Given information:
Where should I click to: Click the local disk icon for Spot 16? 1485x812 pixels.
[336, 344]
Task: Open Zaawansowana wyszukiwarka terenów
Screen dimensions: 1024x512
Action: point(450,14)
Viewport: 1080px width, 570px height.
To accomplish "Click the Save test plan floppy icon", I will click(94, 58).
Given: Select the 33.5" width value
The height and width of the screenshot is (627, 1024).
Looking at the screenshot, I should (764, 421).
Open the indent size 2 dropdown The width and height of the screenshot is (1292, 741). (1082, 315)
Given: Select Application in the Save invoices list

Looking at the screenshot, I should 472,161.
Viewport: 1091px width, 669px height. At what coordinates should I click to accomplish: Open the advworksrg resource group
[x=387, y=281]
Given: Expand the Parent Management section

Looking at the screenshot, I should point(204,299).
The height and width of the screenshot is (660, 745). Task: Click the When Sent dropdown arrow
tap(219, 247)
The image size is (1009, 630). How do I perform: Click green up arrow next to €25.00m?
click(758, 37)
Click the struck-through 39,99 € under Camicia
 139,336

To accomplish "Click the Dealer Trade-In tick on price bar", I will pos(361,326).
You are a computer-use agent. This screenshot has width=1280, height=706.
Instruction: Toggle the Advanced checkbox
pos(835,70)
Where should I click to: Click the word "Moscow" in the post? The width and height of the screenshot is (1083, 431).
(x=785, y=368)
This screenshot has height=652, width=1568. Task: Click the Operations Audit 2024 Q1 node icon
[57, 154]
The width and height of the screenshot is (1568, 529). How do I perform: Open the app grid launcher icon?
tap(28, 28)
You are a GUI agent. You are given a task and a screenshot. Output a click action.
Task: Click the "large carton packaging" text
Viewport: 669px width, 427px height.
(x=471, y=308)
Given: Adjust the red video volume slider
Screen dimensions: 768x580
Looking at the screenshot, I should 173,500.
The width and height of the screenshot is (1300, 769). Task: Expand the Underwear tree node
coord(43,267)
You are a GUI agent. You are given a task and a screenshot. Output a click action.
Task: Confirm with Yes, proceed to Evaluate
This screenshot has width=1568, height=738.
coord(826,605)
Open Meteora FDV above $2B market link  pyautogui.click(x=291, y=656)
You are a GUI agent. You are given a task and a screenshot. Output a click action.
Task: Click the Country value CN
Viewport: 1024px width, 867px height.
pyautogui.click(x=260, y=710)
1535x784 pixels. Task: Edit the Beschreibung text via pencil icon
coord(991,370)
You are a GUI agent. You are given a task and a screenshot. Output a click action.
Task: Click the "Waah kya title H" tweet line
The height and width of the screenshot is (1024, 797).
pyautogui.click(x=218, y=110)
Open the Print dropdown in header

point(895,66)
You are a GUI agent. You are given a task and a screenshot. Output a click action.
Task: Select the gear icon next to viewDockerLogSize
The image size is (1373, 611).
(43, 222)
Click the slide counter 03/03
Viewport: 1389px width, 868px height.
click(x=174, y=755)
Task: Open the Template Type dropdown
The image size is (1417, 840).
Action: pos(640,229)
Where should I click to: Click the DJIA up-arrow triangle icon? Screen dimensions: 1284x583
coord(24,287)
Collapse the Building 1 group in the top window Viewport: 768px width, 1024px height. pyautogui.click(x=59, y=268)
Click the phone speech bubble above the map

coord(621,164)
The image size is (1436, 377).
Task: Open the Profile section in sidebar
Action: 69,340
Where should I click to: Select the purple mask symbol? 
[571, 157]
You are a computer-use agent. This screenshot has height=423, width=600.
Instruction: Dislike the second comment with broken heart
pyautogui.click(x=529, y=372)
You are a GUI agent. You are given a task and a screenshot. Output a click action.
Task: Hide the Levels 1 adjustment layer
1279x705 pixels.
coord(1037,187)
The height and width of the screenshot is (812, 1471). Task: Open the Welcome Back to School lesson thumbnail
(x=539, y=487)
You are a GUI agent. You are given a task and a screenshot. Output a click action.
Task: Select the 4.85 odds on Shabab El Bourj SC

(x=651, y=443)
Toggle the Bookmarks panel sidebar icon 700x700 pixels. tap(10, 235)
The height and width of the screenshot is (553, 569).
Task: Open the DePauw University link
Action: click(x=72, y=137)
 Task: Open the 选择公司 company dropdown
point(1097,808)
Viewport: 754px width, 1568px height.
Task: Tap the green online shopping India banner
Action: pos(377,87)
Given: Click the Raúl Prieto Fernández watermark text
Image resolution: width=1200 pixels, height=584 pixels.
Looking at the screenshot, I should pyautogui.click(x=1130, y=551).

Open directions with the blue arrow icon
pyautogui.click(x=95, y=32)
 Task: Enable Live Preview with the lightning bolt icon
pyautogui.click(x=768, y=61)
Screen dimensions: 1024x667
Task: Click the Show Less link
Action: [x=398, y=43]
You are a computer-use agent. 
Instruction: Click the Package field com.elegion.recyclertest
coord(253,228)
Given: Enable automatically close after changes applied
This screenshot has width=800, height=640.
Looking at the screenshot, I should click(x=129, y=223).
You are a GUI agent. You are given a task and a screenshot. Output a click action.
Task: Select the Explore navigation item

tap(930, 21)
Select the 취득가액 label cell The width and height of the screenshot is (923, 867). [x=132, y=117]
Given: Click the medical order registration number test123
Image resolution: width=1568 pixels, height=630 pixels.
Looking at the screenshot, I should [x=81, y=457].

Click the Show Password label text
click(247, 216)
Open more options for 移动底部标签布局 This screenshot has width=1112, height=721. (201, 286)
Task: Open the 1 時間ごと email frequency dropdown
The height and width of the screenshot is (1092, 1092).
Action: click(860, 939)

Problem statement:
Collect, from the material above, every line containing the word "value".

Solution for this exercise:
Given: Select the 33.5" width value
Task: Click the Country value CN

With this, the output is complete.